The pressure created by the expansion of the cells in the proximal region of the abscission layer (causing them to grow against the weakened senescing cells of the distal region) results in the two layers breaking apart. Thus, the leaf detaches and falls from the plant.

Abscission, like senescence, is a natural order of progression during the life cycle of most plants. Although the process is closely correlated with regular seasonal changes, variations in environmental conditions can enhance abscission.
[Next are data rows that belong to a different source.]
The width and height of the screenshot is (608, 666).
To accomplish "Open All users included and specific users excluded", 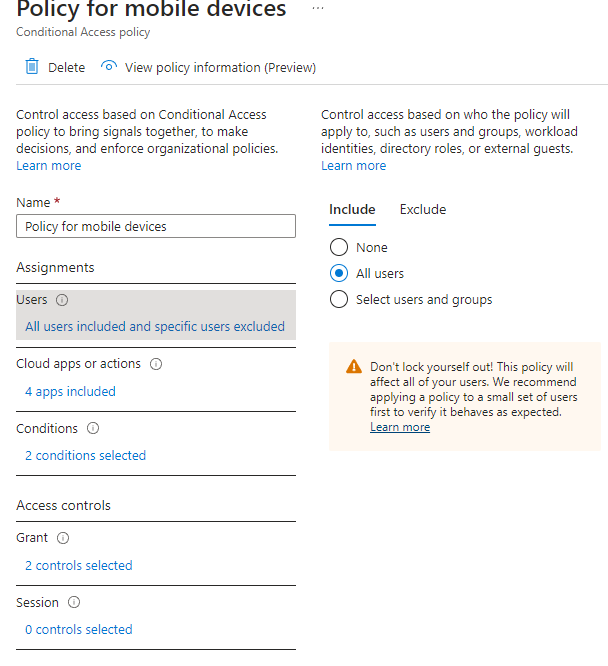I will tap(155, 326).
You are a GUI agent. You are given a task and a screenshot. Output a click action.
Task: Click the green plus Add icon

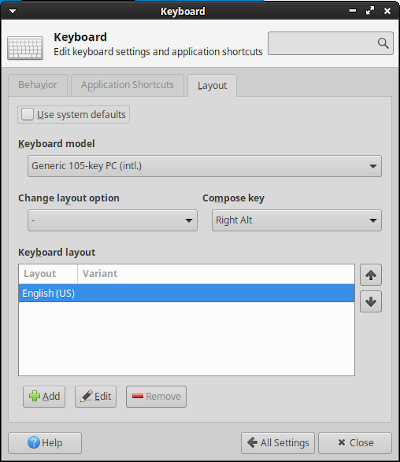click(34, 396)
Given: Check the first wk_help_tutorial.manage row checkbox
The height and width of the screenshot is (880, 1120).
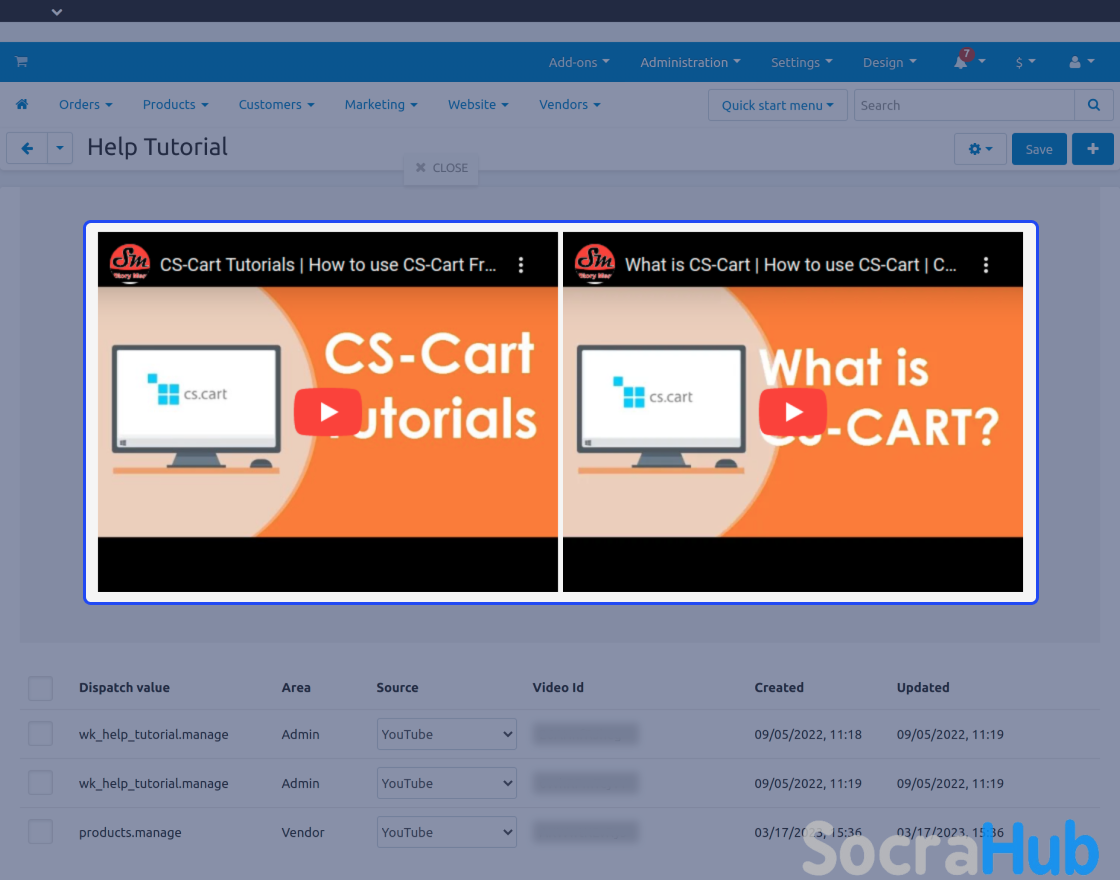Looking at the screenshot, I should 40,734.
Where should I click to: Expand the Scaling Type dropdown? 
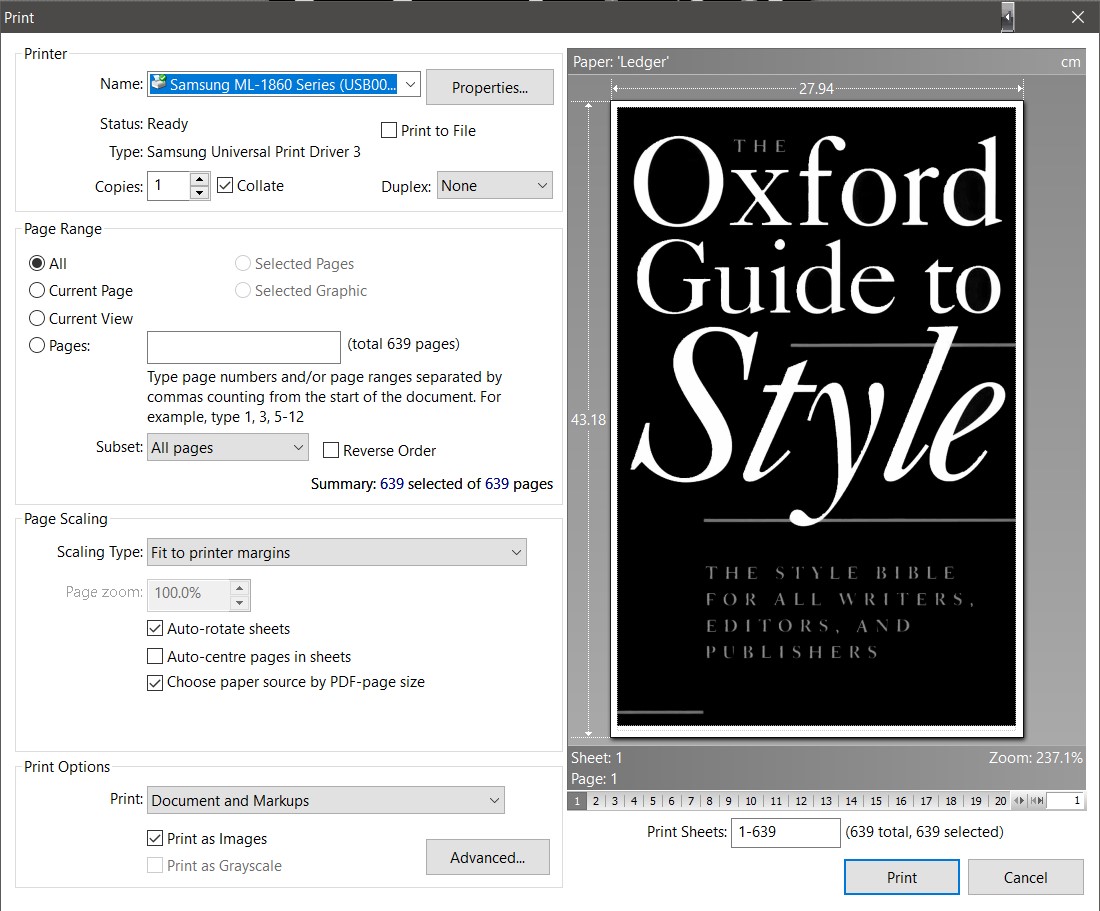pyautogui.click(x=337, y=552)
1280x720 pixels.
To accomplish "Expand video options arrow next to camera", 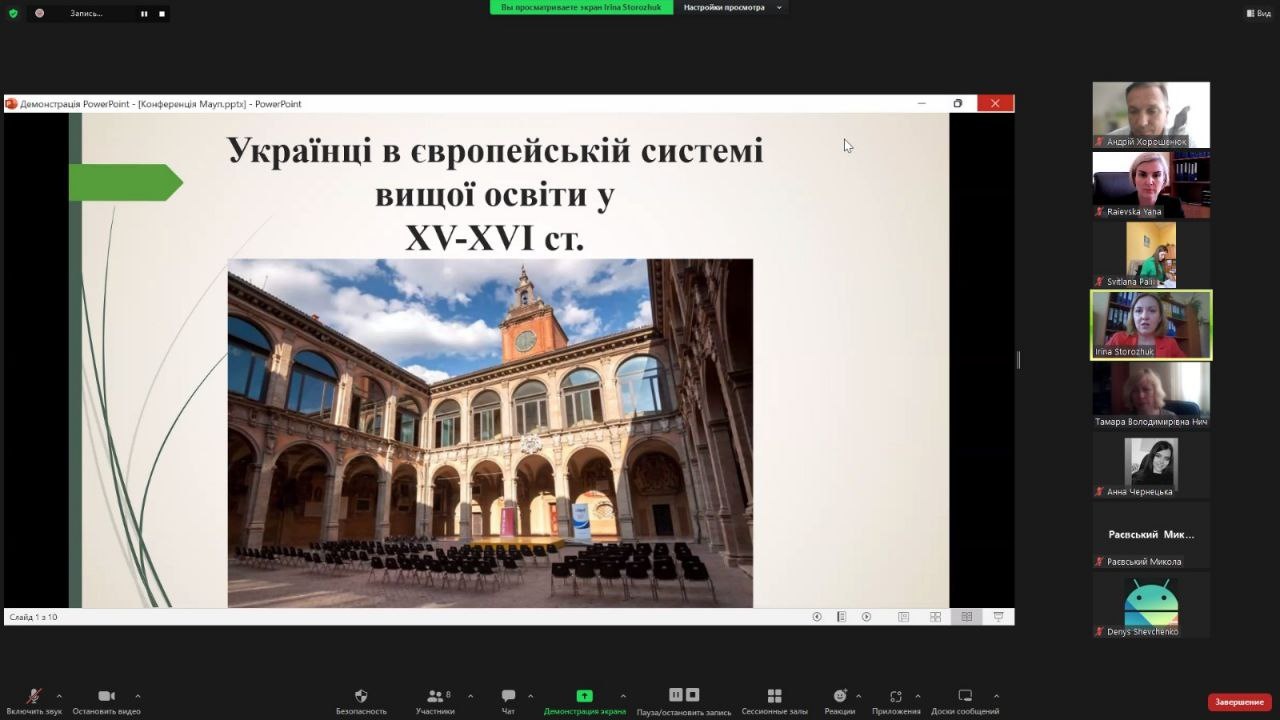I will tap(137, 696).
Deficiencies in certain nutrients, such as nitrogen, or lack of water can stimulate abscission. These conditions also hasten senescence, and senescence always precedes abscission. Hence, adverse environmental conditions perhaps trigger only the onset of senescence, and abscission occurs as a secondary result of the aging process.

Function of Abscission

Throughout much of the world, plants are subjected to freezing temperatures. The leaves of most plants are unable to withstand the cold weather and face certain death during the winter. If the leaves did not prepare for the onset of cold weather by undergoing senescence, the first freeze would kill the leaves before materials within them could be salvaged.

Without the abscission process to remove the dead leaves, the senescent tissues would shade the new spring growth that appears the following growing season. Hence, senescence and abscission provide a means by which perennials can recycle a major portion of leaf materials as the plants prepare for both the cold weather and the following growing season.

Competition for nutrients from other parts of the plant may initiate the senescence process. The pull of nutrients to another part of the plant such as roots, flowers, or fruit would reduce the amount of these materials bound for the leaves.

The reduced supply of nutrients could very well decrease synthetic rates, and the overall result would be a decline in major leaf macromolecules such as proteins, chlorophyll, and nucleic acids.

Competition alone, however, cannot account for the senescence and abscission phenomena, because even in plants that do not produce fruit, the leaves experience aging and the loss of leaves. In addition, numerous studies have shown that leaf senescence will still occur when flowers are removed from the plant soon after being formed.

Although competition for nutrients may not be the sole cause of the phenomenon, the mobilization of substances such as amino acids and carbohydrates from the leaves to other metabolic sinks, such as the fruit, is definitely linked to the initiation of senescence.

Several of the plant hormones or other factors that stimulate mobilization also hasten senescence. Hence, it is possible that the competition for nutrients triggers the production of some unknown senescence hormone by the fruit or some other competing plant part.

This theoretical substance would be transported to the leaves, where it would initiate mobilization of leaf contents. This mobilization might enhance senescence, which, in turn, might trigger the metabolic reactions that lead to abscission of the leaves.